Vers 22 h 30, nous allons enfin nous coucher. La nuit est superbe. Les étoiles n'ont jamais paru aussi proches et la brèche veille sur notre sommeil.

Demain sera une grande et belle journée.


Dimanche 15 avril : la grande traversée

Le réveil sonne vers 6 h 30 mais personne ne bondit hors de son lit.
Pourtant, dehors, l'aurore est superbe et le ciel immaculé.
Chacun sait que la prochaine nuit sera... incertaine et froide.

Nous devons en effet bivouaquer au pied du Mont Perdu, à l'étang glacé à 3000 M.

Quelques-uns se décident et on entend vite le ronronnement des réchauds à essence dans le réfectoire.

Peu à peu, l'ensemble du refuge retrouve une forte animation.

Jean-Pierre semble guéri de sa crève et chacun s'affaire.

Nous quittons le refuge vers 8 h, non sans avoir nettoyé tables et sol.

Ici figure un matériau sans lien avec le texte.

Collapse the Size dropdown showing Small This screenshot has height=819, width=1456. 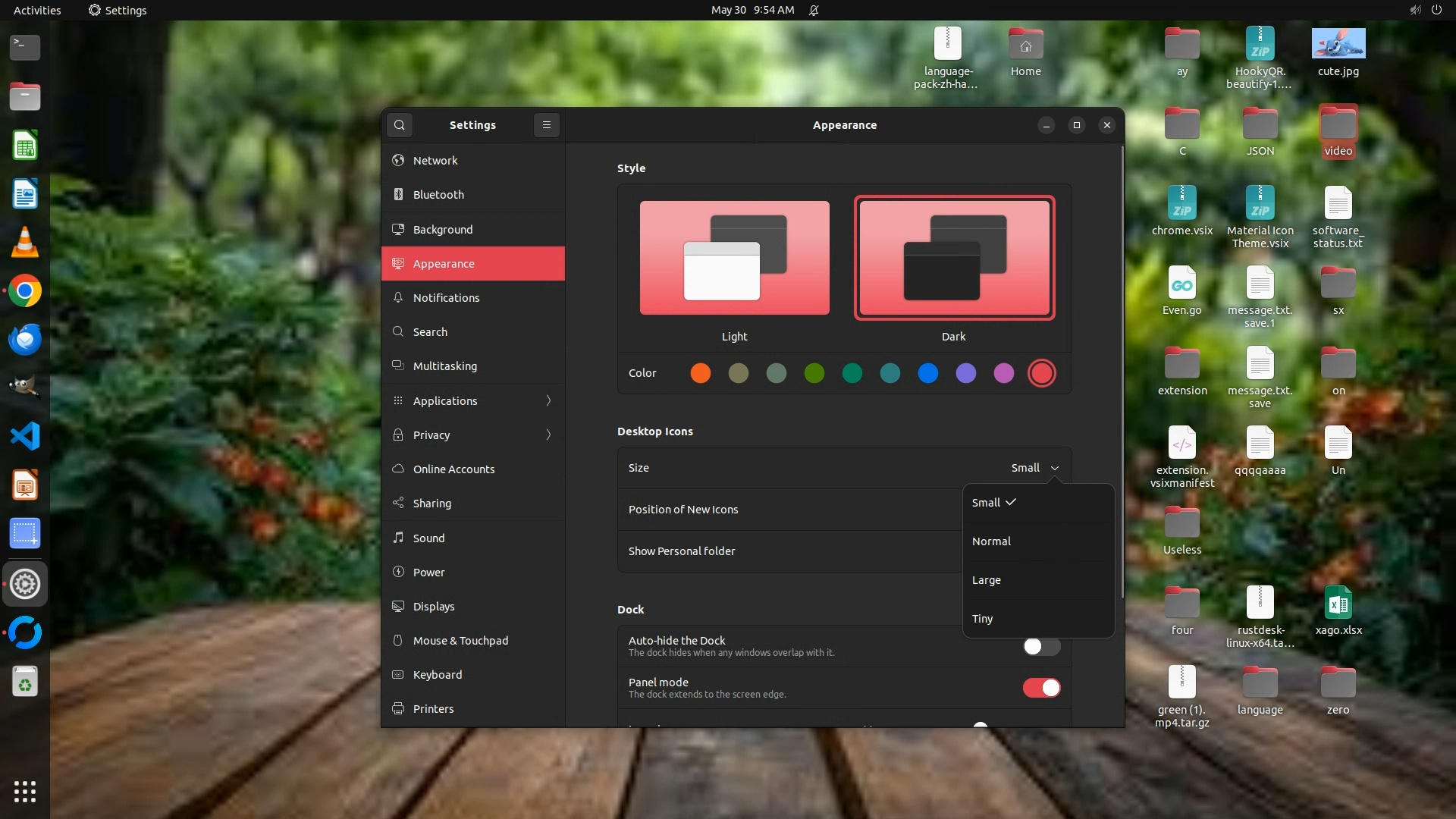1034,468
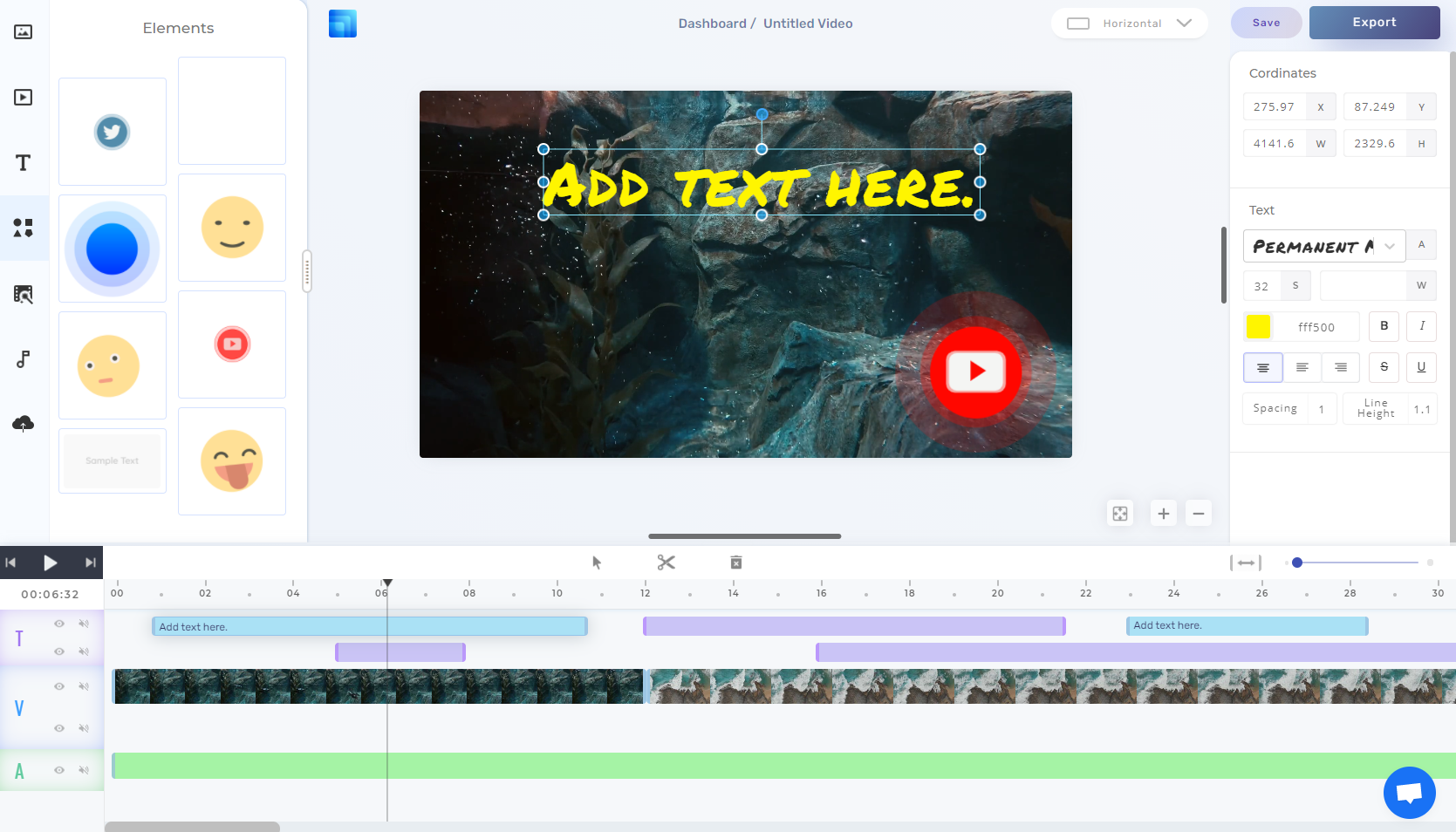Image resolution: width=1456 pixels, height=832 pixels.
Task: Open the Permanent Marker font dropdown
Action: [1391, 246]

Au-dehors, une image surprenante nous saisi, nous étonne : la lune apparaît juste au centre de la brèche de Roland, se détachant sur un ciel encore bleu foncé, le tout encadré par des parois orangées et saupoudrées de neige, tout comme la lune.

Nous nous ébranlons et 3/4 heure plus tard, nous voilà à la brèche, siège d'un terrible courrant d'air.
Il faudrait qu'un jour, on se décide à installer une porte pour fermer cette ouverture qui refroidit toute la région !!

Nous nous arrêtons quelques mètres plus loin au soleil dans une infractuosité de la muraille pour éviter les glaçons et les congères de neige qui se décrochent de temps en temps de la paroi.
Nous laissons une partie de notre matériel et filons vers le Taillon.

Passé la pointe Bazillac, nous prenons pieds (ou ski) sur l'arête. Un vent violent nous saisit.

Je préfère traverser toute la pente Sud du Taillon pour me mettre à l'abri du vent. C'est un peu plus long mais le confort est plus grand aussi.
Quelques-uns me suivent mais les autres préfèrent poursuivre l'arête dans la tourmente directement vers le sommet.

A l'abri du vent, je progresse vite et arrive au sommet où le vent est très violent, intenable. Nous nous réfugions quelques mètres en contrebas pour enlever les peaux et contempler le paysage.

Sur notre gauche, nous traçons la suite de notre itinéraire : le retour à la brèche, le "pas des Isards", la remonté du couloir de La Tour puis la longue crête qui nous mènera au Marboré puis au Cylindre et enfin au pied du Mont Perdu.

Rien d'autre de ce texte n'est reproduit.